**WORK ORDER**
Write out the rows word for word, beginning with the line that contains "You are a GUI" and ending with the line that contains "pyautogui.click(x=240, y=88)", both lines included.

**STORED DATA**
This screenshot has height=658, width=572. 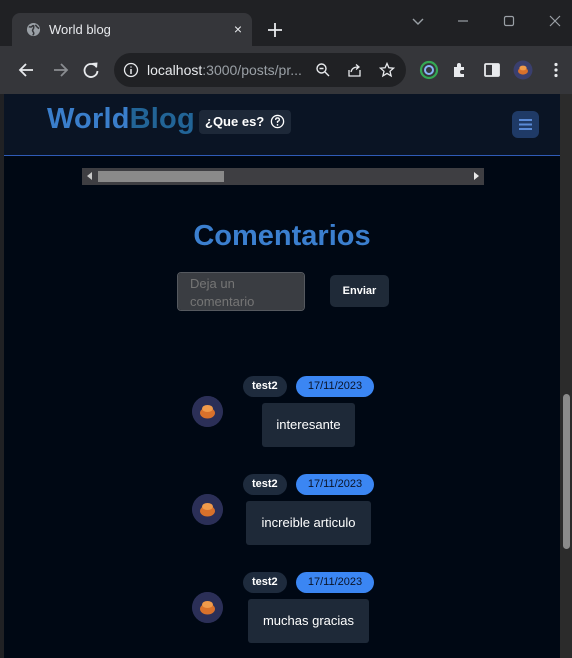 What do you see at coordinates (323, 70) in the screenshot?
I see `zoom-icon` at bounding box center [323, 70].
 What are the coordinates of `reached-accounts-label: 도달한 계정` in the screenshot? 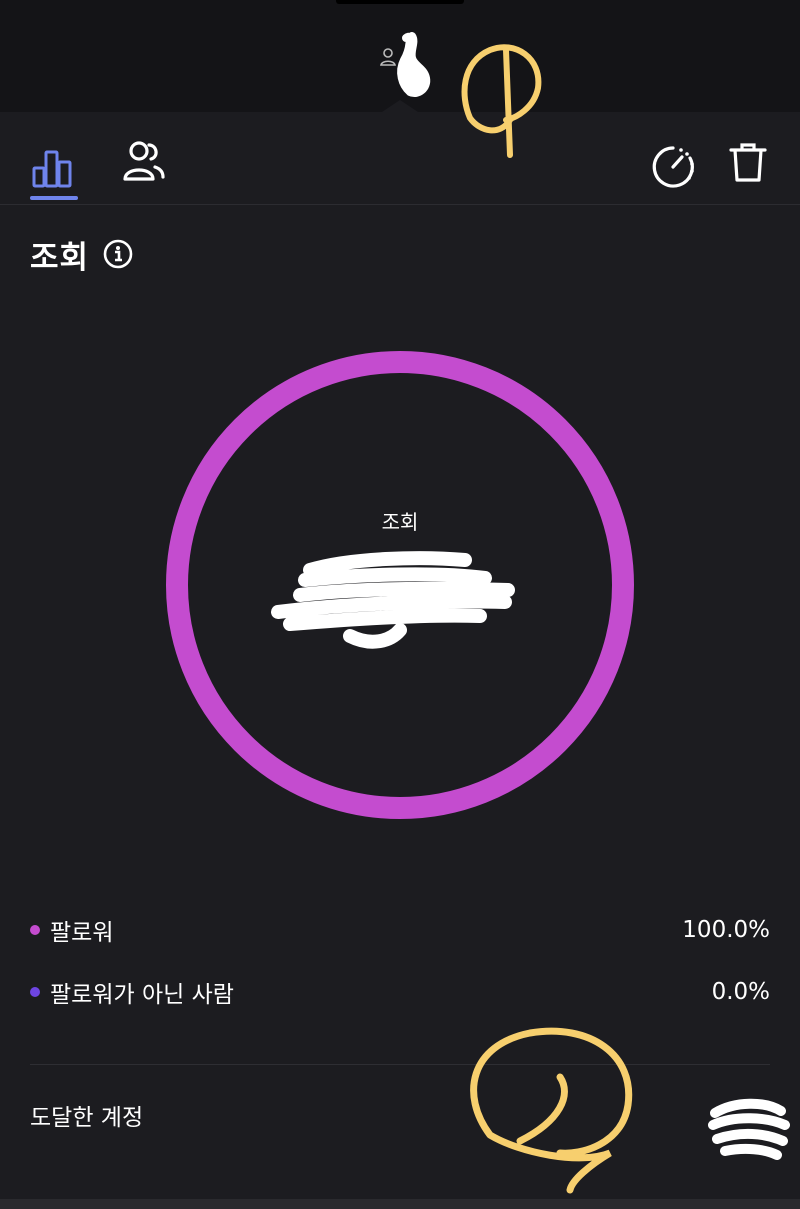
* * *
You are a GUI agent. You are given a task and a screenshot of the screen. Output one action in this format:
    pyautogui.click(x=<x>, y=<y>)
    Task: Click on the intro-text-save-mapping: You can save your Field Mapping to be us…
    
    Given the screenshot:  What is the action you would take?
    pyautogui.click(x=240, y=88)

**WRITTEN RESPONSE**
You are a GUI agent. You are given a task and a screenshot of the screen. Output one action in this format:
    pyautogui.click(x=<x>, y=<y>)
    Task: Click on the intro-text-save-mapping: You can save your Field Mapping to be us…
    
    Given the screenshot:  What is the action you would take?
    pyautogui.click(x=240, y=88)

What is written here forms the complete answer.